* [Exercise description]
Where does "computer" occur in the listing? Copy every line that holds it.

* [Exercise material]
* * *

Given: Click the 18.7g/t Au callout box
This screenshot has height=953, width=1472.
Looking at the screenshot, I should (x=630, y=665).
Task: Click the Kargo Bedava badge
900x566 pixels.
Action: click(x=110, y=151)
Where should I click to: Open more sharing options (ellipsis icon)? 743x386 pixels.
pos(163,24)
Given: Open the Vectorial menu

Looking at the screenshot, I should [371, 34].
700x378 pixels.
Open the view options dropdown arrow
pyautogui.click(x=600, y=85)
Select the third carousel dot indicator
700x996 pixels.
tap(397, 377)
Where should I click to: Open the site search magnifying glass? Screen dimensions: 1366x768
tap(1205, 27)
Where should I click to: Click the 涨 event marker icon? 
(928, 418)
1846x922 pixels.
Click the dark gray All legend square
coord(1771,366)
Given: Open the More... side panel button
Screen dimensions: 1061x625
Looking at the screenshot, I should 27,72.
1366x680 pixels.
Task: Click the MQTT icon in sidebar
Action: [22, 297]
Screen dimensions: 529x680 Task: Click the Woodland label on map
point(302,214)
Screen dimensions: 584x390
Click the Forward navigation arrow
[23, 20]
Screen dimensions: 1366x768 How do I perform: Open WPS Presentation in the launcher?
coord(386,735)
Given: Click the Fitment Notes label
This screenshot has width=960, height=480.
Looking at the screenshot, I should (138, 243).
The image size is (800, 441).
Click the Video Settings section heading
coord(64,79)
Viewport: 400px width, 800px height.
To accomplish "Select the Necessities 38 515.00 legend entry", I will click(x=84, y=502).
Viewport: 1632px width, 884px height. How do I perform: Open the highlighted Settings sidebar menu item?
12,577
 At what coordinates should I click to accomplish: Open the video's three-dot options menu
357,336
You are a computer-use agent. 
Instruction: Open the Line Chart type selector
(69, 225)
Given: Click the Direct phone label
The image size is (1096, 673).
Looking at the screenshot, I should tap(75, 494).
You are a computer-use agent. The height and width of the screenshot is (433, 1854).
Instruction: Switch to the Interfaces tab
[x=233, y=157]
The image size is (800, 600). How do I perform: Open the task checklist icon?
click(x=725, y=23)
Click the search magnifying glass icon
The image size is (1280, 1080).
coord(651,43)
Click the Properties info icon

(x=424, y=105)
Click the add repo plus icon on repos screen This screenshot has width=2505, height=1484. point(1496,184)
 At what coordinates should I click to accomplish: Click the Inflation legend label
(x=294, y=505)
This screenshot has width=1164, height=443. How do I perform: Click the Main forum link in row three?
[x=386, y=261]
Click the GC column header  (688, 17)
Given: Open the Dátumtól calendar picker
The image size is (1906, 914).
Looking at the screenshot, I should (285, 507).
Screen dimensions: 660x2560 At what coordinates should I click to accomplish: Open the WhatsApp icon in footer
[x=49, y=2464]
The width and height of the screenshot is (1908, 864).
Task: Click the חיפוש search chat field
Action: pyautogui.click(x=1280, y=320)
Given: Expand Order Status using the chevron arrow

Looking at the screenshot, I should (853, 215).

* * *

* [Reply to the exercise]
You are a computer-use agent. 
You are a computer-use agent. The height and width of the screenshot is (433, 1854).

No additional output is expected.